BEFORE YOU START WRITING A MODULE
       Try not to launch headlong into developing your module without spending
       some time thinking first.  A little forethought may save	you a vast
       amount of effort	later on.

   Has it been done before?
       You may not even	need to	write the module.  Check whether it's already
       been done in Perl, and avoid re-inventing the wheel unless you have a
       good reason.

       Good places to look for pre-existing modules include
       <http://search.cpan.org/> and <https://metacpan.org> and	asking on
       "module-authors@perl.org"
       (<http://lists.perl.org/list/module-authors.html>).

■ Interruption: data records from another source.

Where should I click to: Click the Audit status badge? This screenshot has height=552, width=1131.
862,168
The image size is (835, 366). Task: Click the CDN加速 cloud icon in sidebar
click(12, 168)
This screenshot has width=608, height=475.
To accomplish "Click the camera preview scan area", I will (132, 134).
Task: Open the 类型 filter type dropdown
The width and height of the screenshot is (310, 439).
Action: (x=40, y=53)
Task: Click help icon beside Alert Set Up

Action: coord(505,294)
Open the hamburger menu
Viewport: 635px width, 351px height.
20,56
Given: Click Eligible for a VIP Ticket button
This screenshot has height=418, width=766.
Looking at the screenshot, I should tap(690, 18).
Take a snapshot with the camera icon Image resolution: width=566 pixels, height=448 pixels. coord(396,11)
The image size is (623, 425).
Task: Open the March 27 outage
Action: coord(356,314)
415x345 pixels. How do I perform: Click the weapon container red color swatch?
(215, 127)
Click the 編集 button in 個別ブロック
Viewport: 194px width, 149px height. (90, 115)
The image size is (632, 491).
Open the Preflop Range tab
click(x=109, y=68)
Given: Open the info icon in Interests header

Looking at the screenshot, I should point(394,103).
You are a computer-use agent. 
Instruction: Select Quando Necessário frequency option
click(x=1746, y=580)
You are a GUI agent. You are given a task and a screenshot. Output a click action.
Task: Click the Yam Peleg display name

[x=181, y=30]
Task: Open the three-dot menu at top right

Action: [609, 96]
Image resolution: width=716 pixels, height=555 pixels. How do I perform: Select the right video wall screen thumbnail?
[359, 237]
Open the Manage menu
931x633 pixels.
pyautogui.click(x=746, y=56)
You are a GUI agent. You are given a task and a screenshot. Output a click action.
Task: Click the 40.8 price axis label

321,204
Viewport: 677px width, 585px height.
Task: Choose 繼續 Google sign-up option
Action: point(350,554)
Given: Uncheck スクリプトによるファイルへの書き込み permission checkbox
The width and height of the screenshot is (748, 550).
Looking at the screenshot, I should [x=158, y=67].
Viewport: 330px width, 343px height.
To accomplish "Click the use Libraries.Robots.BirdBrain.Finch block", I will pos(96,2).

       If an existing module almost does what you want,	consider writing a
       patch, writing a	subclass, or otherwise extending the existing module
       rather than rewriting it.

   Do one thing	and do it well
       At the risk of stating the obvious, modules are intended	to be modular.
       A Perl developer	should be able to use modules to put together the
       building	blocks of their	application.  However, it's important that the
       blocks are the right shape, and that the	developer shouldn't have to
       use a big block when all	they need is a small one.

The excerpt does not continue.